Q: When did you become aware that a big crisis was brewing?
 
A: When I joined the IMF on Nov 1, 2007, it became clear quite quickly that things were not going well. That is why in January 2008, in Davos, I made a statement that made a bit of noise, asking for a global stimulus package worth two percent of each country's GDP. In April 2008, during the IMF's spring meetings, we released the figure of $1,000 billion that banks needed for their recapitalisation.
 
Q: Did the Bush administration grasp the danger of Lehman Brothers going bankrupt?
 
A: No, and that is why Treasury Secretary Henry Paulson decided not to save Lehman, because he wanted to make an example of it in the name of moral hazard.
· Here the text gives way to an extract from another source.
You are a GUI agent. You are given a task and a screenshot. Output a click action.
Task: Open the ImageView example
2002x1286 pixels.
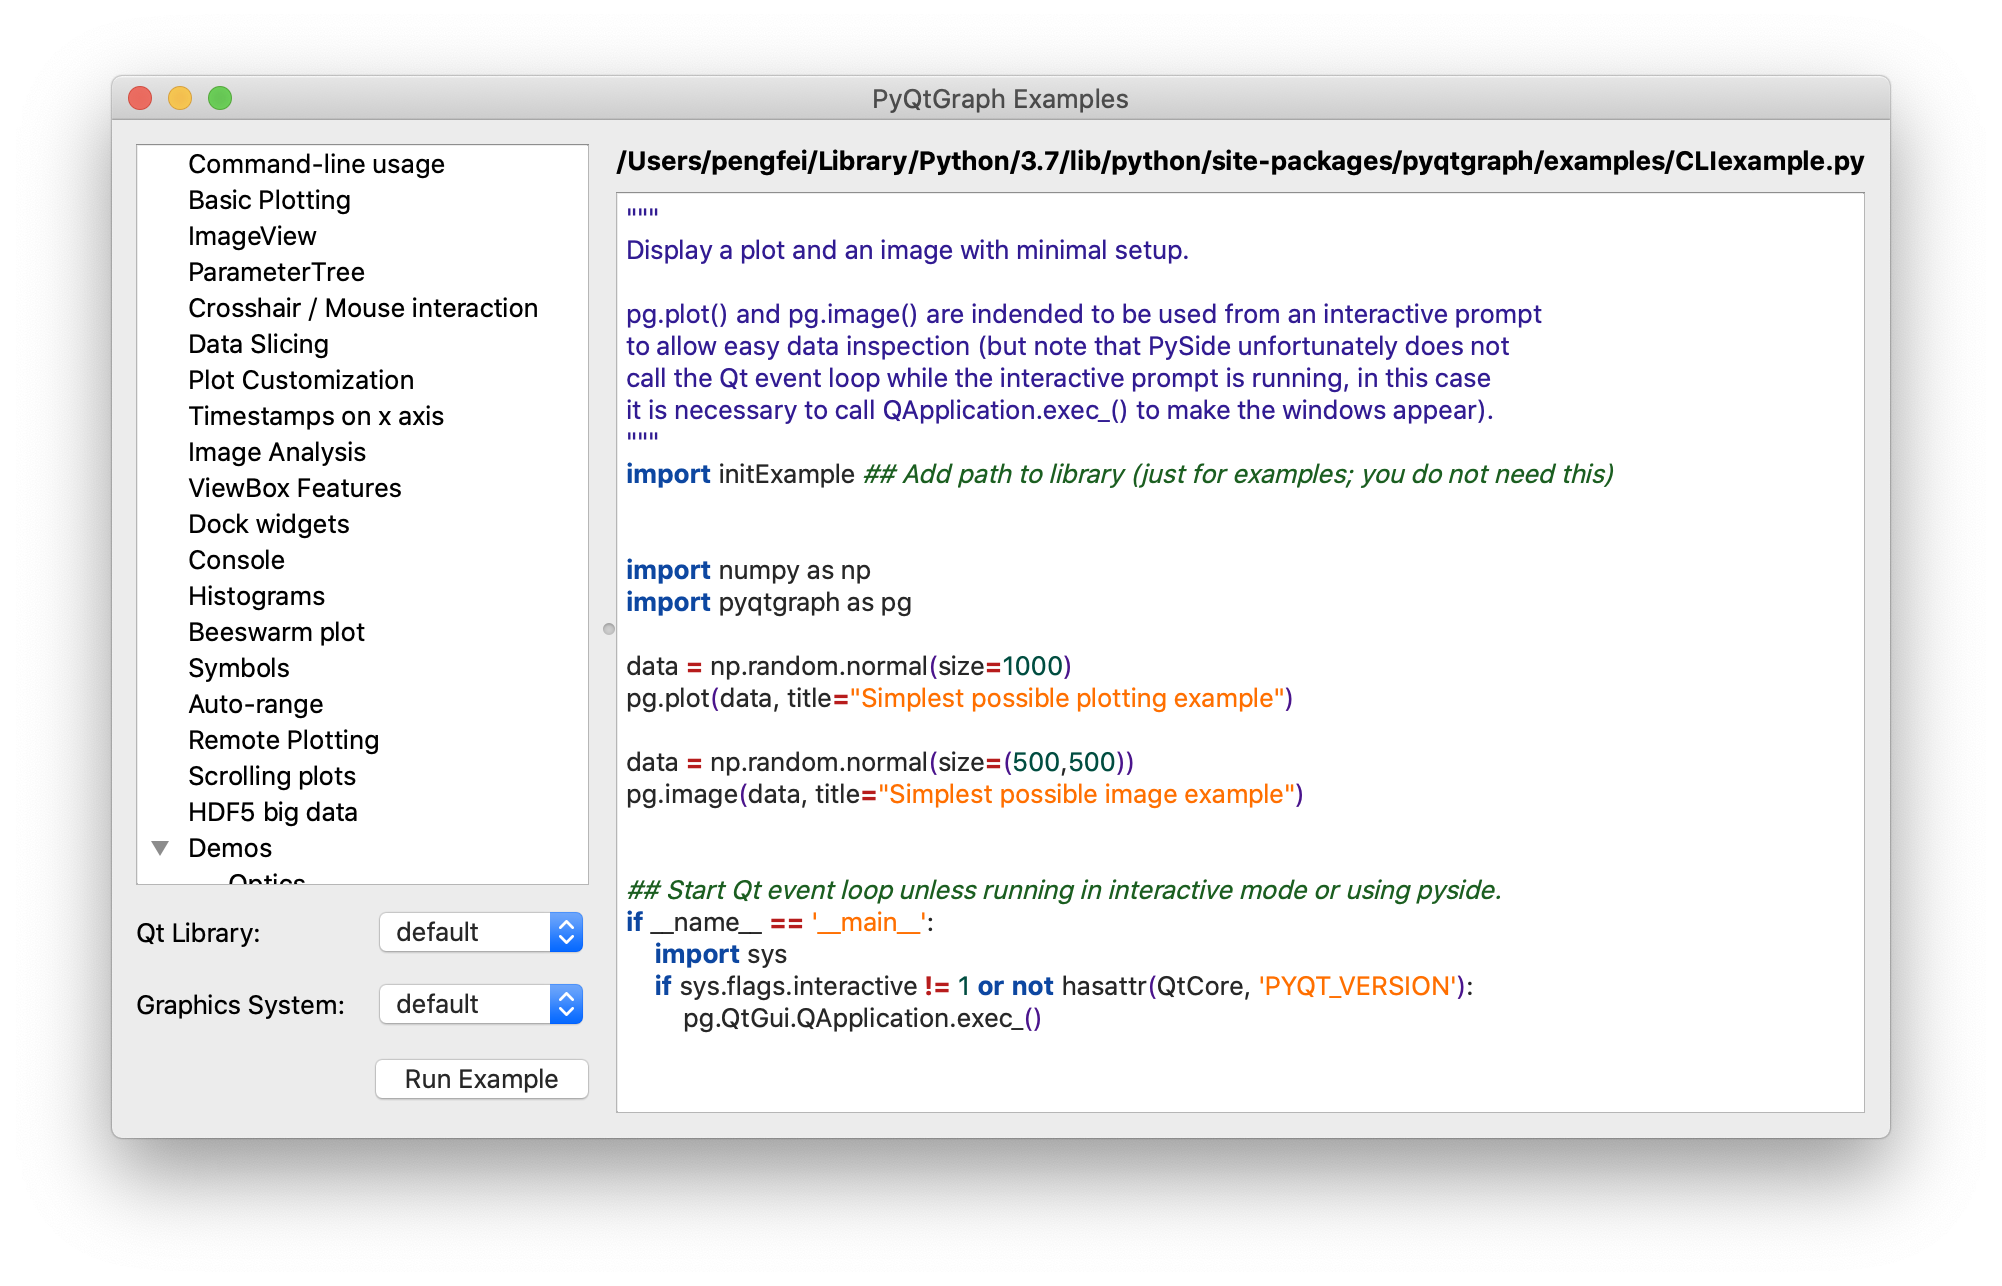click(252, 236)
Like everybody else, he considerably underestimated the consequences. Allowing Lehman to go under was a serious mistake. Especially because only a week later they were forced to save the insurer AIG, which was much bigger.
 
Q: Ten years on, are we better equipped to deal with a crisis of such a magnitude?
 
A: No. We have made some progress, particularly in the area of banks' capital adequacy ratios. But that is not nearly enough. Imagine Deutsche Bank suddenly finding itself in difficulty. The eight percent of capital it has at its disposal are not going to be enough to solve the problem. The truth is that we are less well prepared now. Regulations are insufficient.
 
Q: How so?
 
A: After 2012-2013 we stopped talking about the need to regulate the economy, for example concerning the size of banks, or concerning rating agencies. We backtracked, which is why I am pessimistic about our preparedness. We have a non-thinking attitude towards globalisation and that does not yield positive results.
 
Q: Do we still have international coordination?
 
A: Coordination is mostly gone. Nobody plays that role anymore. Not the IMF and not the EU, and the United States president's policies are not helping. As a result, the mechanism that was created at the G20, which was very helpful because it involved emerging countries, has fallen apart. Ten years ago, governments accepted leaving that role to the IMF. I'm not sure it is able to play it today, but the future will tell.
 
Q: Do you believe that Donald Trump's election is a consequence of the crisis?
 
A: I believe so. I'm not saying that there was a single reason for Trump's election, but today's political situation is not unconnected to the crisis we lived through, both in the US with Trump and in Europe.
 
Q: Connected how?
 
A: One of the consequences of the crisis has been completely underestimated, in my opinion: the populism that is appearing everywhere is the direct outcome of the crisis and of the way that it was handled after 2011/2012, by favouring solutions that were going to increase inequalities.
 
Quantitative easing (by which central banks inject liquidity into the banking system) was useful and welcome. But it is a policy that is basically designed to bail out the financial system, and therefore serves the richest people on the planet.
 
When there's a fire, firemen intervene and there is water everywhere. But then you need to mop up, which we didn't do. And because this water flowed into the pockets of some, and not of everyone, there was a surge in inequality.